Report every line of the data below that includes the string "screenshot", copying each such line in full.
>> START
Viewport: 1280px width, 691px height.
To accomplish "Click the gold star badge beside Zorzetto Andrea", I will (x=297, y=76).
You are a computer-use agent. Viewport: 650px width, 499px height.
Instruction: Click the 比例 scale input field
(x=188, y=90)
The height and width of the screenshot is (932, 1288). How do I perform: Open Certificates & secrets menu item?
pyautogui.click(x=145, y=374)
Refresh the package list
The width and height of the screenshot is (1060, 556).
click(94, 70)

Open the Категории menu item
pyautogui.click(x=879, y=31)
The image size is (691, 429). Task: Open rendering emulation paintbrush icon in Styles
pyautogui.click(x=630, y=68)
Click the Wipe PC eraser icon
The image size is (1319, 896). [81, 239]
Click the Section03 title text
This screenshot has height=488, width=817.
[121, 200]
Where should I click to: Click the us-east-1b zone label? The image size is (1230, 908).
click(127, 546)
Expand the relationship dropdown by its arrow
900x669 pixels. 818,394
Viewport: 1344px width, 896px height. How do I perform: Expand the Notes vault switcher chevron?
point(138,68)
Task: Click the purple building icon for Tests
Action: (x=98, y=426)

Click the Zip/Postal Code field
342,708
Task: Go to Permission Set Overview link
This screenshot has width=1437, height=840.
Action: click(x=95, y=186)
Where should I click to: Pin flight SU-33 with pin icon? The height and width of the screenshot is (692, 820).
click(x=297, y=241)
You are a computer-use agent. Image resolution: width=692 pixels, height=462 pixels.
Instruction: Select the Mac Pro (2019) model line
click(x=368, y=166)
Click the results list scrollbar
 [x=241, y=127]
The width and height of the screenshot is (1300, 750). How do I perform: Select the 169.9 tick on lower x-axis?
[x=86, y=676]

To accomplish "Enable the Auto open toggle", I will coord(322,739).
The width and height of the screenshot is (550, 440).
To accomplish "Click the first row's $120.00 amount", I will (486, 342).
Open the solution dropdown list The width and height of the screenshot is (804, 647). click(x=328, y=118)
>> END
Written solution:
The height and width of the screenshot is (932, 1288). How do I perform: Open Certificates & secrets menu item?
The width and height of the screenshot is (1060, 556).
This screenshot has height=488, width=817.
This screenshot has width=1437, height=840.
Where should I click to: Pin flight SU-33 with pin icon? The height and width of the screenshot is (692, 820).
The width and height of the screenshot is (1300, 750). How do I perform: Select the 169.9 tick on lower x-axis?
The width and height of the screenshot is (550, 440).
Open the solution dropdown list The width and height of the screenshot is (804, 647). click(x=328, y=118)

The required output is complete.